Edmonde

Le premier volume des mémoires romancées d’une femme d’exception qui refusa toujours de rédiger les siennes vient de paraître sous la plume alerte et inspirée de Dominique de Saint Pern.

Dès les premiers chapitres, on regrette que le second volume promis se fasse attendre un peu tant la vie d’Edmonde Charles-Roux disparue en janvier 2016 à l’âge de 96 ans fut proprement extraordinaire et tant sa personnalité fut inspirante.
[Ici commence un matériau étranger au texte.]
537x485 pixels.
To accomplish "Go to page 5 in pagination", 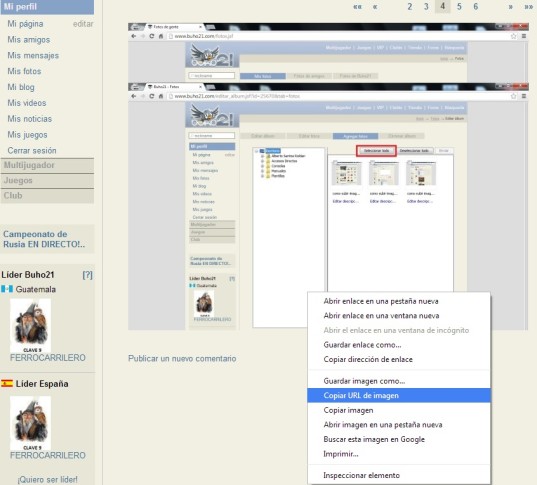I will [x=459, y=7].
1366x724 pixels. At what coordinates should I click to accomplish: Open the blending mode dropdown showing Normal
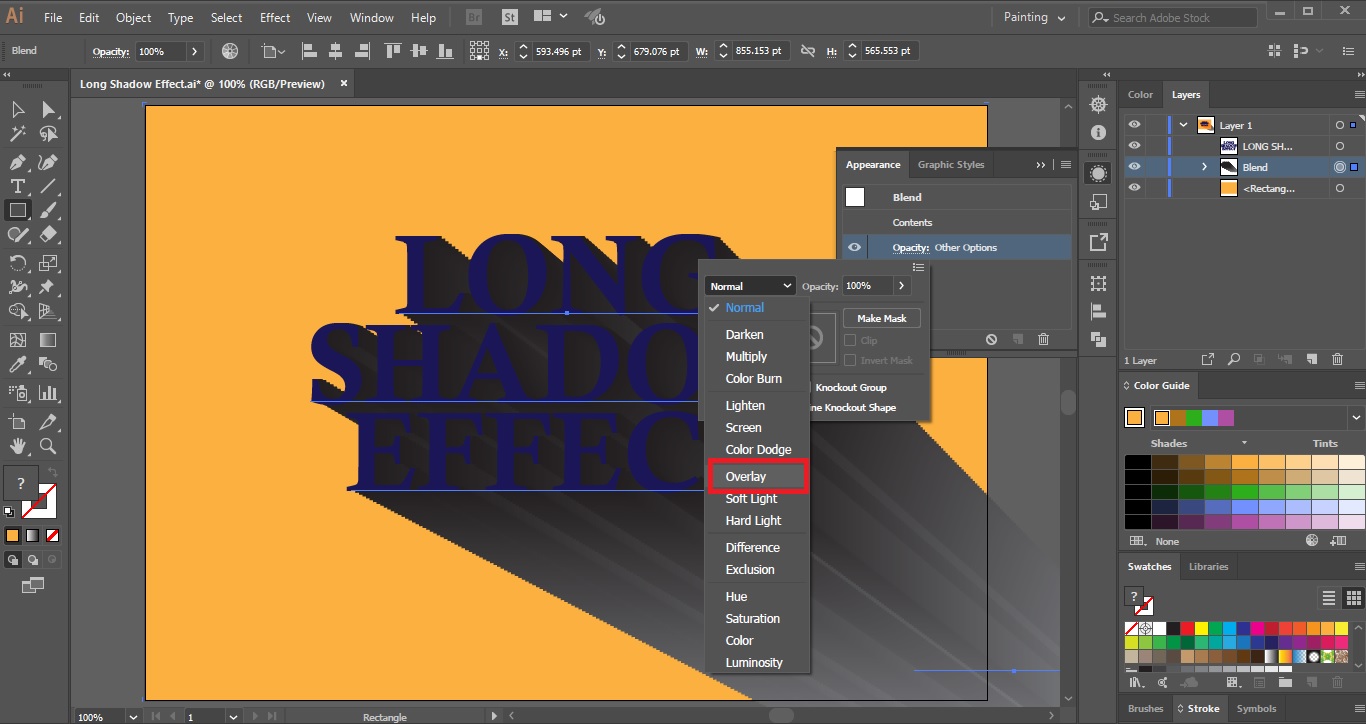coord(750,285)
Ce premier opus couvre les années 1938-1944, celles de la seconde guerre mondiale dont elle répétait qu’elle « avait fait de moi ce que je suis », évoquant, d’entretiens en entretiens, le séisme qui mit fin à une enfance et une adolescence dorées et cosmopolites de fille d’ambassadeur élevée à Prague puis à Rome, puis à un mariage qui eut fait d’elle la princesse de Bassiano si son fiancé, Camillo Caetani, n’avait perdu la vie en 1940 sur le front albanais.

Son incroyable destin, elle l’a forgé durant ces années noires, avec intelligence, courage et intrépidité. 
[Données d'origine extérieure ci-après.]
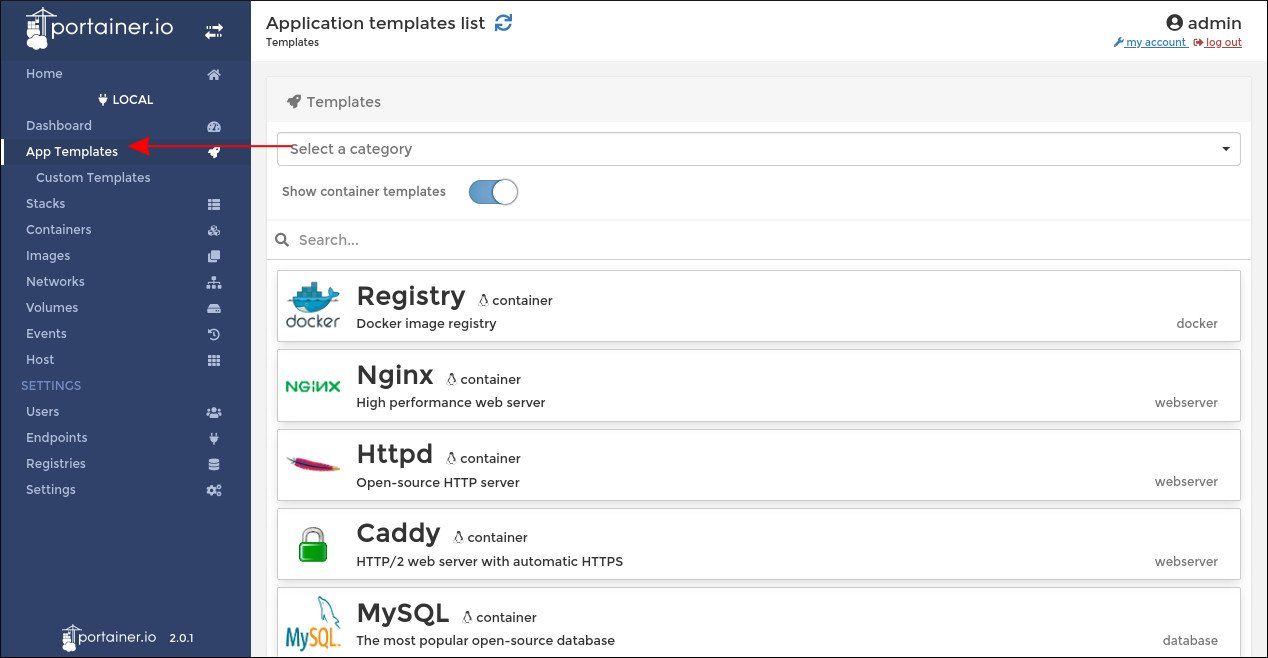The image size is (1268, 658).
Task: Click the my account link
Action: (1154, 42)

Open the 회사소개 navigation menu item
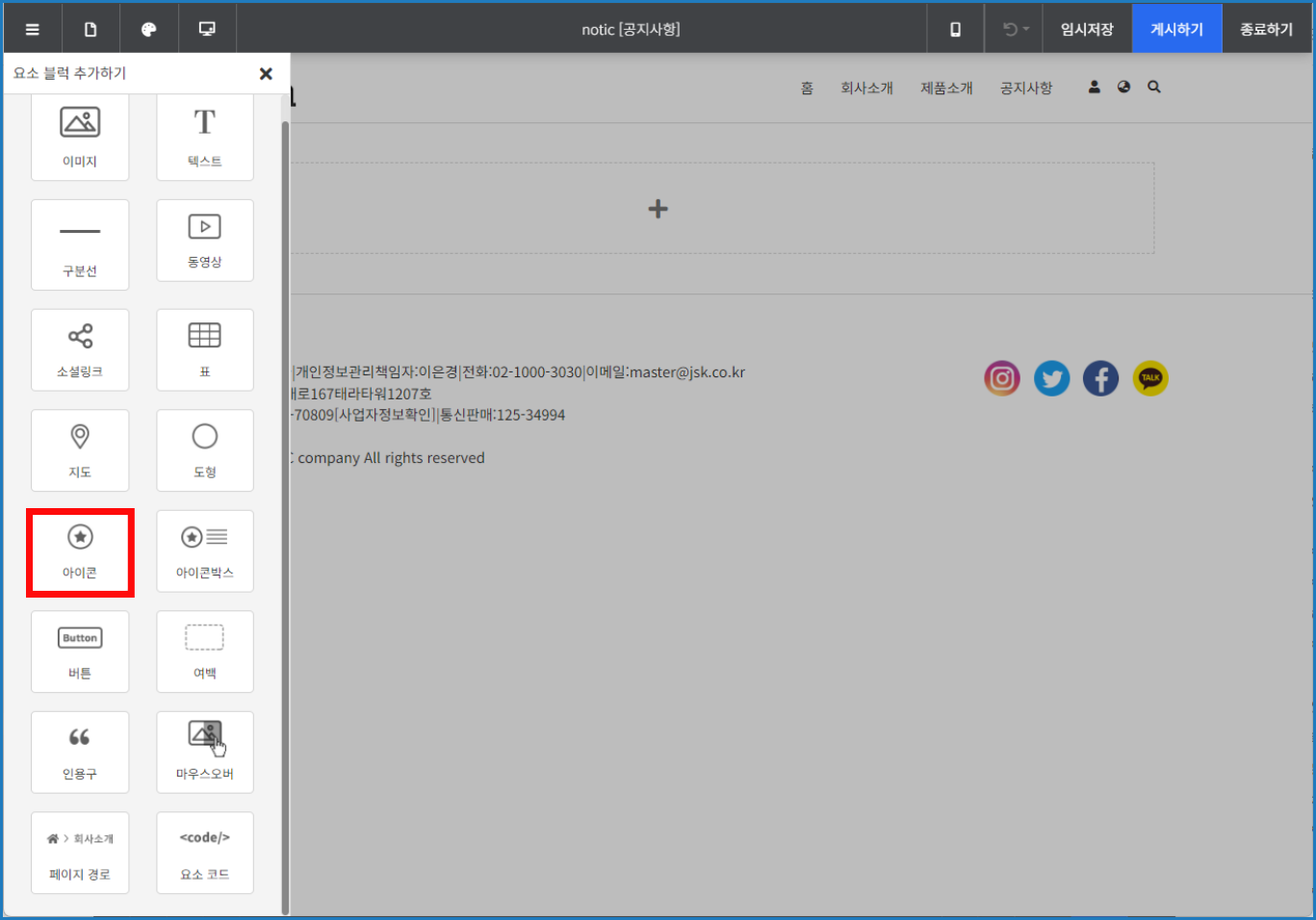pos(866,88)
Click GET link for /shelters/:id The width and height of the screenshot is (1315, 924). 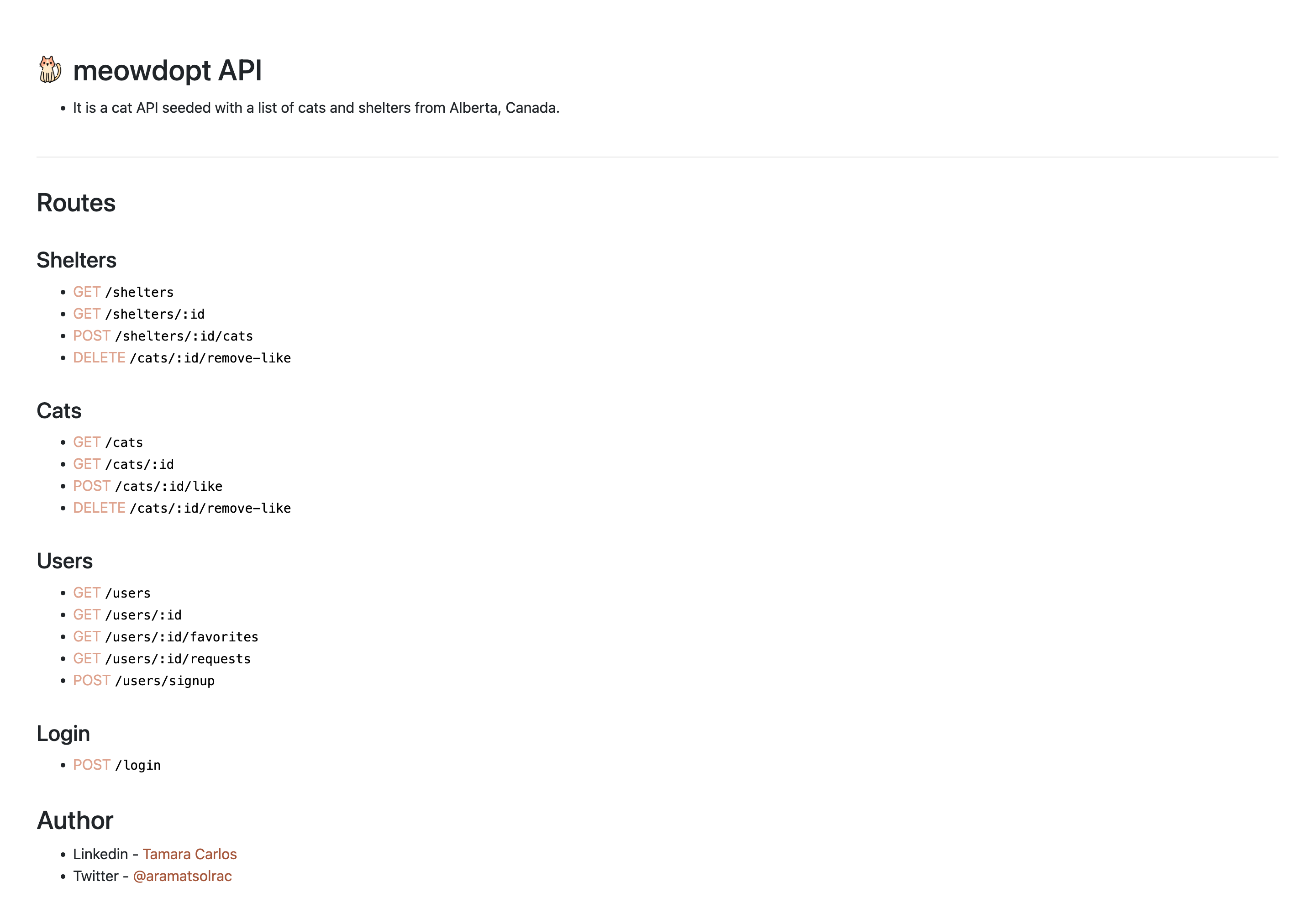[86, 314]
Dominique de Saint Pern sait adroitement et subtilement éviter les écueils que le genre de la biographie romancée dresse devant tout écrivain qui s’y adonne en parvenant à évoquer de manière précise et suggestive à la fois, la personne même d’Edmonde, son engagement dans la résistance à Marseille, sa famille et ses amis, son environnement.

Cette « irrégulière » qui fut à l’aise dans tous les milieux aida Maurice Druon à écrire Les rois maudits, fréquenta Louis Aragon et épousa en troisième noce Gaston Defferre, fut un écrivain important du siècle écoulé dont nombre d’ouvrages, de romans, et de biographies nous donnent à « fréquenter » des destins aussi extravagants ou enchanteurs, c’est selon, que le sien. On pense à celui d’Isabelle Eberhardt.

On admire cette femme indomptable, libre, talentueuse qui connut tôt les affres de la perte des êtres aimés et confiait que « l’absence, c’est vivre avec un couteau dans le coeur » mais qui, opiniâtre et hédoniste, vivait « les yeux ouverts sur l’avenir, sur le grand large, prête à danser la ronde main dans la main avec d’autres exilés du soleil, d’autres grands blessés, pour leur communiquer sa force vitale et se laisser envahir par leur appétit de vivre ».

Edmonde Charles-Roux : une très grande dame qui méritait bien ce beau roman.

Pierre P. Suter

Edmonde, par Dominique de Saint Pern.